Cosa è successo il 17 settembre a Sochi, sul Mar Nero? Putin e Erdogan hanno stretto un accordo in 10 punti che essenzialmente stabilisce la sospensione degli attacchi e la creazione di un’area demilitarizzata profonda da 15 a 20 km fra le attuali posizioni governative e quelle dei ribelli. La sorveglianza dell’area sarà garantita da truppe turche e dalla polizia militare russa. Tutti i gruppi jihadisti e ribelli, e le armi pesanti, dovranno lasciare libera quest’area entro il 15 ottobre. Turchi e russi si impegnano anche a riaprire entro fine anno le due autostrade (M4 e M5) che collegano Latakia con Aleppo e garantirne la sicurezza. Viene infine ribadito l’impegno comune a lottare contro il terrorismo.

Oltre ai civili siriani, che ottengono così una proroga al rischio di dover sfollare e/o essere vittime dello scontro armato, chi ci guadagna in questo accordo sono certamente turchi e russi.

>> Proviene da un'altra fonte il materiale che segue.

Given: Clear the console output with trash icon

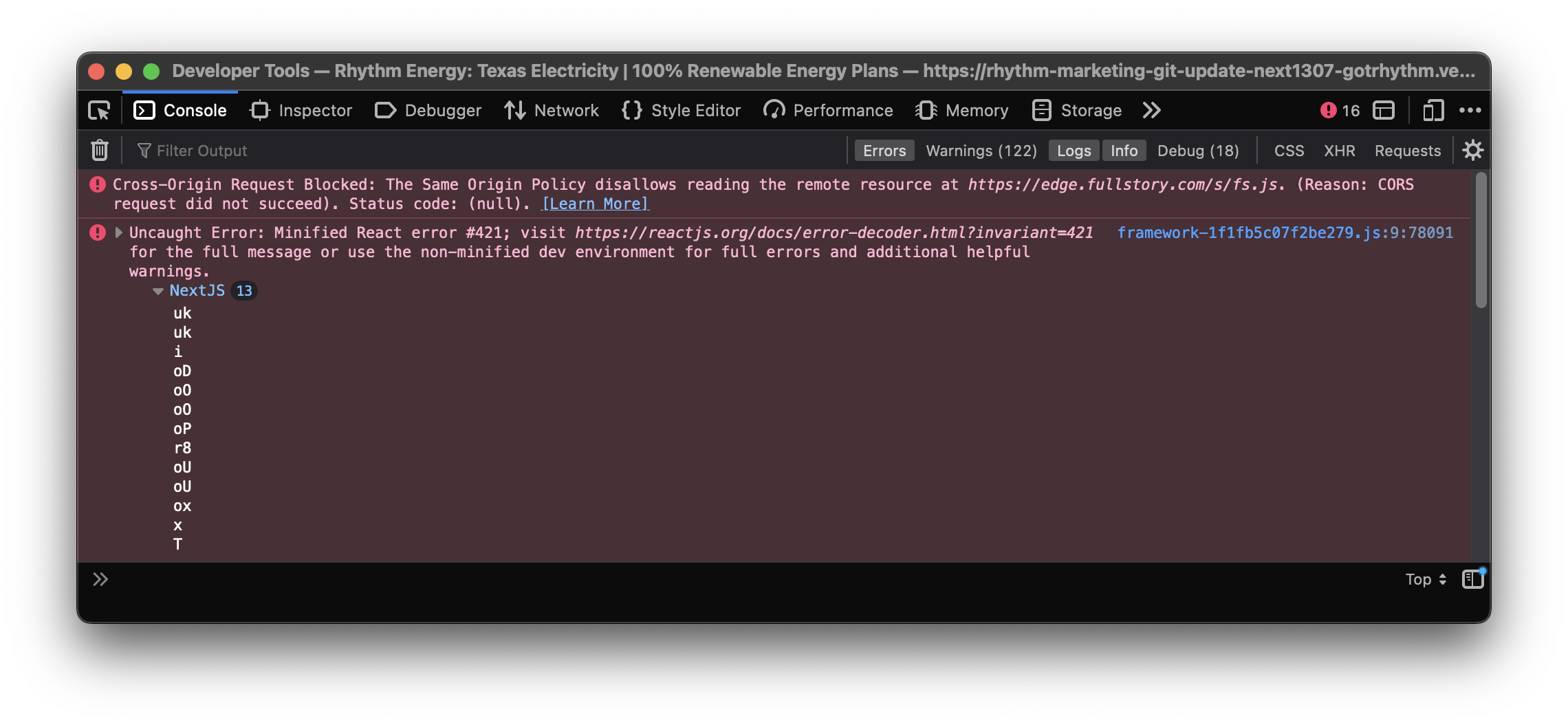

Erdogan salva capra e cavoli e allo stesso tempo ottiene un successo diplomatico notevole, che per di più rafforza la presenza militare turca in Siria. Per Putin e Lavrov rinsaldare l’alleanza con Erdogan allontana ulteriormente la Turchia dalla Nato: è preferibile convincere Assad a rimandare l’attacco di Idlib piuttosto che perdere un alleato chiave e rischiare un riavvicinamento di Erdogan agli Usa e all’Alleanza Atlantica.

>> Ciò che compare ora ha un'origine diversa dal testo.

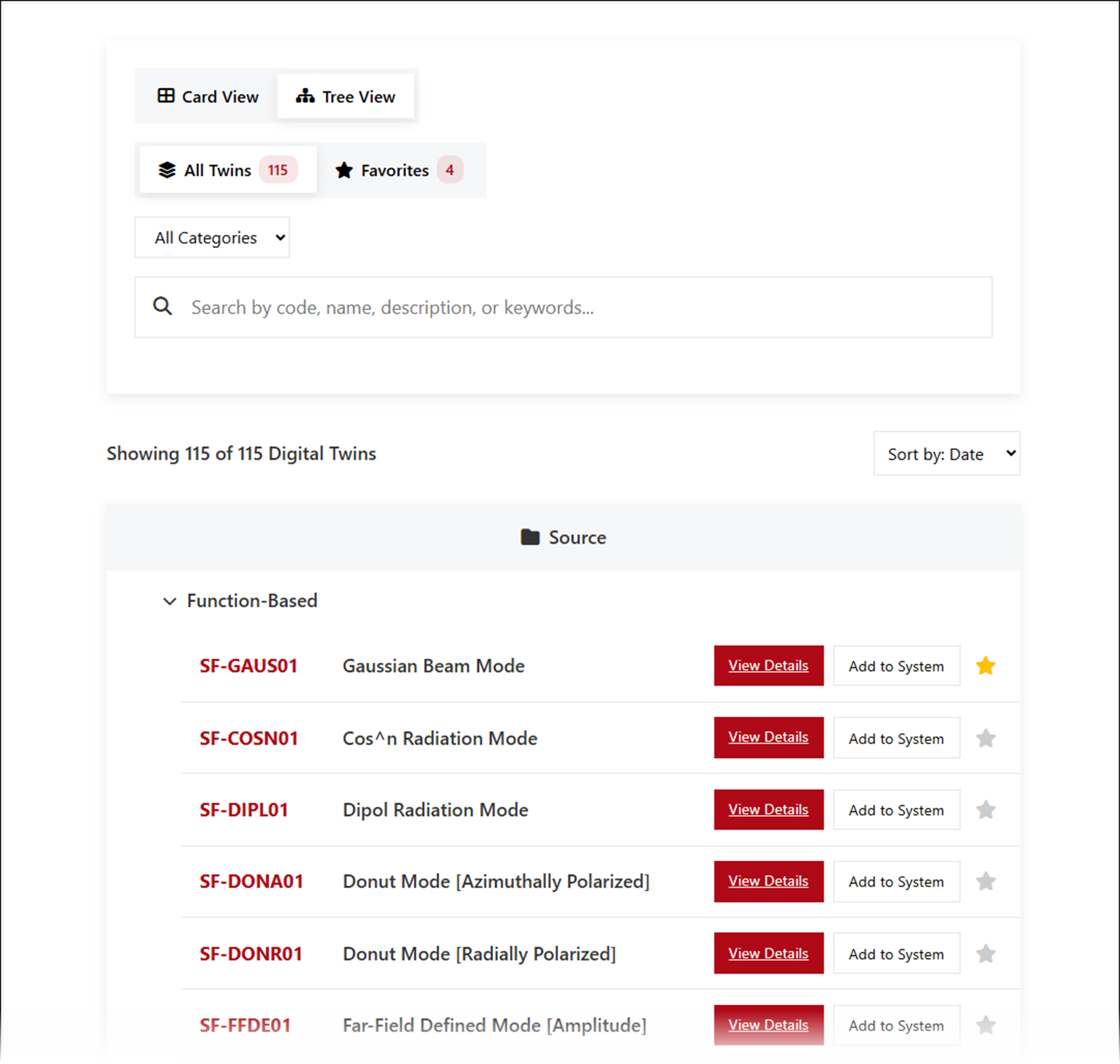View Details for SF-GAUS01

click(768, 665)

Nella stessa giornata del 17 settembre, mentre i due capi di Stato si trovavano a Sochi, a complicare le cose c’è stato l’ennesimo attacco israeliano in Siria, che ha indirettamente provocato l’abbattimento da parte della contraerea siriana di un aereo militare russo diretto a Latakia. I siriani si sono profusi in mille scuse con gli alleati e i russi si sono indignati con gli israeliani per il preavviso di due minuti appena fornito dagli F-16 israeliani. Ma il bilancio non cambia: l’abbattimento per fuoco amico dell’aereo da trasporto Il-20 ha provocato la morte di 15 militari di Mosca. I russi, che peraltro hanno stipulato anche di recente parecchi accordi con Netanyahu (come le operazioni di controllo nel Golan), hanno immediatamente deciso di fornire ai siriani il sistema antiaereo S-300, la cui consegna era da tempo bloccata per l’opposizione degli israeliani. Un sistema di missili che riconosce e non attacca i velivoli amici.

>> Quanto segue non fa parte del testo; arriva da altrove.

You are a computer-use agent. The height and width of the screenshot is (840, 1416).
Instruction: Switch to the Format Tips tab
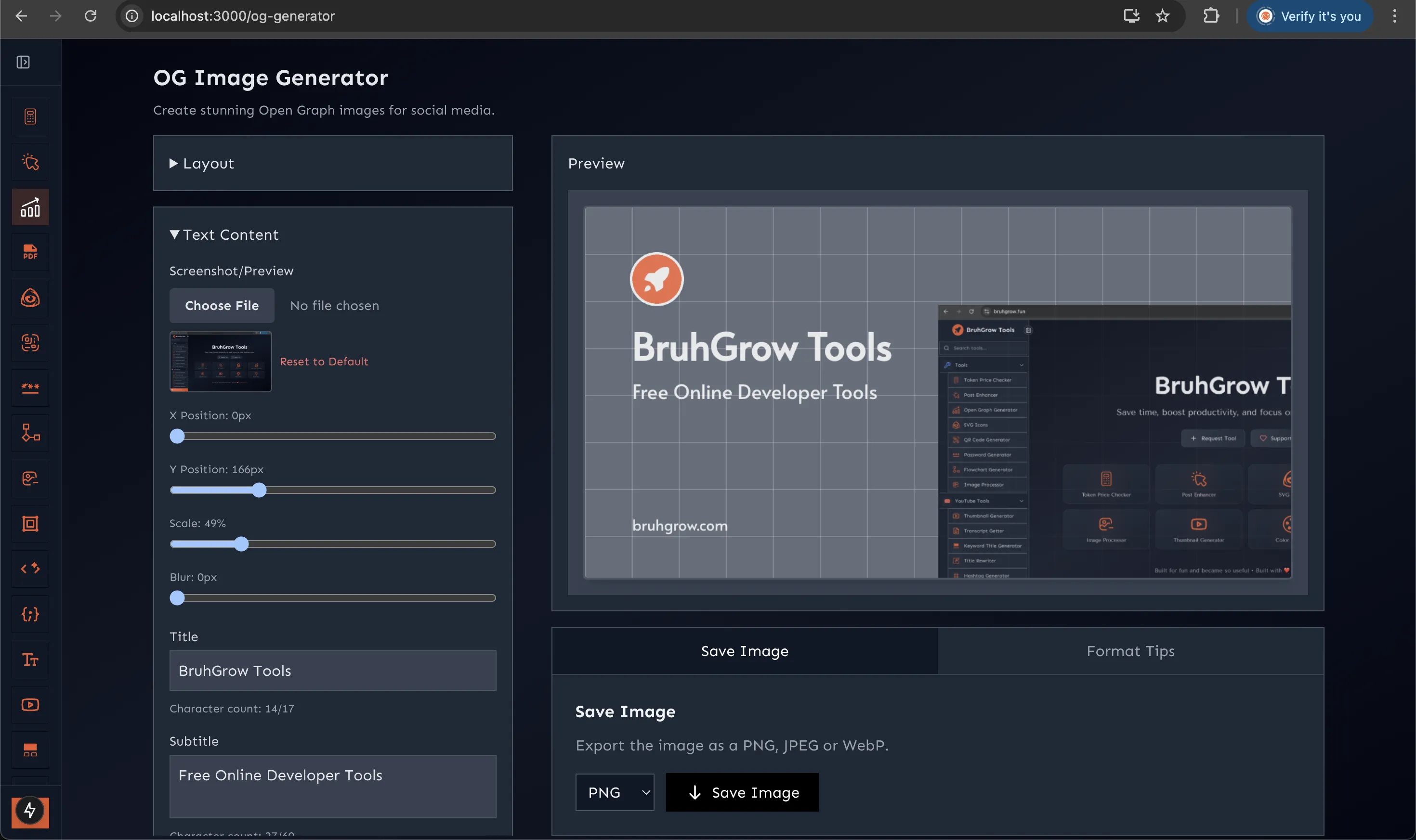coord(1130,651)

Quanto durerà l’accordo di Sochi? Sperando che duri, è anche evidente che questi ambigui giochi di pace non sono mai sicuri, e soprattutto non sono ancora la pace. Ma per i civili di Idlib minacciati da una catastrofe umanitaria sono una piccola tregua di speranza. E per la comunità internazionale la speranza che le decine di migliaia di ribelli-terroristi presenti nella provincia di Idlib non sciamino altrove.